HOLLYWOOD IS ON STRIKE! I mean, it was on strike already thanks to the writers but now it’s FAMOUS on strike with the actors! One of the sticking points is about studios purchasing the likenesses of background actors and using them forever with the magic of COMPUTERS (for some reason people like to just call everything A.I. now).
Interestingly, if they don’t get those likeness rights, every background scene will look like this in a few years:
ONE MILLION JONATHAN MAJORS.
Anyway, I fully support the Guilds and their strike, cause man oh man this streaming age is grim.
But all of this background actor talk reminded of something I don’t think I’ve ever talked about here before.

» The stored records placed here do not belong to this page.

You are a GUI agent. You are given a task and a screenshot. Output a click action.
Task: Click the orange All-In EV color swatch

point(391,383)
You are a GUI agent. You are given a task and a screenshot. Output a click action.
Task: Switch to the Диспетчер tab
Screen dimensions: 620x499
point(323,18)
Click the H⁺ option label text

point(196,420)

Did I ever tell you I was an extra in … the first X-Men movie?
UM NO I DON’T BELIEVE YOU DID
BUCKLE UP, BUDDY.
The year was 1999. I was twenty-three and fancy free in the city of Toronto, working at a bookstore and spending my spare time in an internet cafe that was actually just a bar with a couple of computers in the back. One of the guys who worked there was named Tom. Tom was very handsome and very muscular, so of course he was trying to also be an actor.

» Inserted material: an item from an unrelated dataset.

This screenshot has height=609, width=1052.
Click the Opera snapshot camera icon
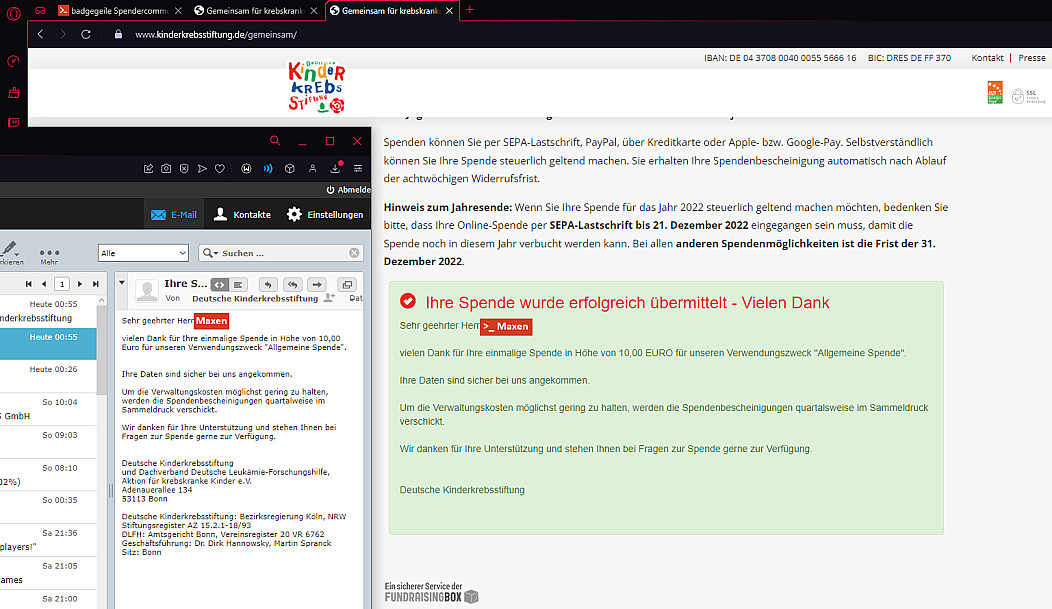coord(166,168)
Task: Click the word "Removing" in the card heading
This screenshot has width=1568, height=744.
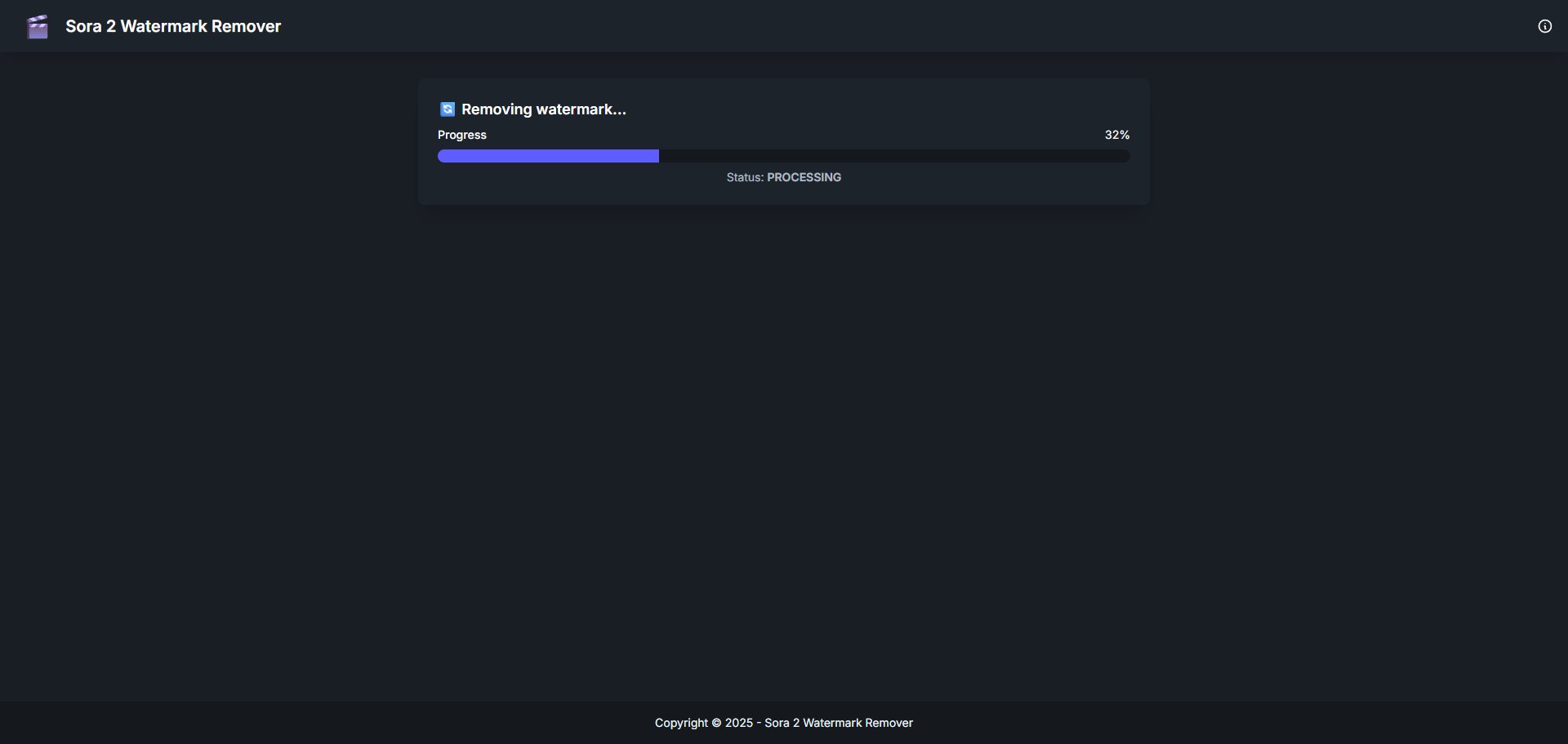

One day he was reading some script pages for an audition. I asked what it was for and he said it was something based on a comic. He was auditioning for a guy named “Wolverine.”
WTF
I grabbed the script pages from him and, yup, it was X-Men. The pages weren’t in the final movie—it was a Danger Room scene with Jean, Scott and Logan—but there they were: my favourite comic book characters in an honest-to-god movie script. X-Men was filming in Toronto.
I had to be in it.
If I recall correctly, there was an ad in the back of one of the alt-weeklys for extras needed (x-tras?). So, my buddy Ben and I went out to get sized up by the movie people. It turned out the scene they were casting was the opening, the flashback scene where young Magneto first displays his powers in a 1944 concentration camp in Poland. The movie people looked me over and said, “you’re perfect.” I know what you’re thinking and, yes, I was a gentile playing a Jew. I apologize to the Jewish community.
They looked at my blue-eyed and fair-haired friend Ben and said, “maybe you’re a Nazi,” but the uniform hung off of him like a child playing dress-up (we were both starving artists), so he sadly didn’t make the cut.

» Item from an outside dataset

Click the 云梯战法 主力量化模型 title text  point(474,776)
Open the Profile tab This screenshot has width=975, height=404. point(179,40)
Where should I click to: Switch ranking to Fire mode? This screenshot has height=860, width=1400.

Which meant I was doing this alone now.
It was still X-Men, so I was pretty excited (x-cited?)! I went down to the old warehouse district where they were shooting for my very early call time and they costumed me in old-timey clothes. But before they put me in those clothes they made me wear a big, plastic suit. I asked why and they said, “it’ll keep you dry.” Uh, okay.
Myself and the many other extras were brought out to set, which was a mud pit between buildings. Our instructions were clear. We were being paired off and had to walk along the corridor where we’d eventually be separated by Nazis. The woman I was paired with was very excited. She’d been doing this a long time but felt like this was her time to finally shine. She started giving us a backstory and started calling me “Anya.” I just went along with it. Sure, mom. Whatever you say.
The director, who I’m assuming was Bryan Singer, yelled “ACTION” and off we went. The rain machines started as we slogged through the mud. Nazi actors held barking German Shepherds as we moved forward. It was extremely intense and uncomfortable. Soon, my “mom” and I were at the point where we were to be separated. A Nazi grabbed me roughly and went to pull me away from her. But my mother was NOT having it.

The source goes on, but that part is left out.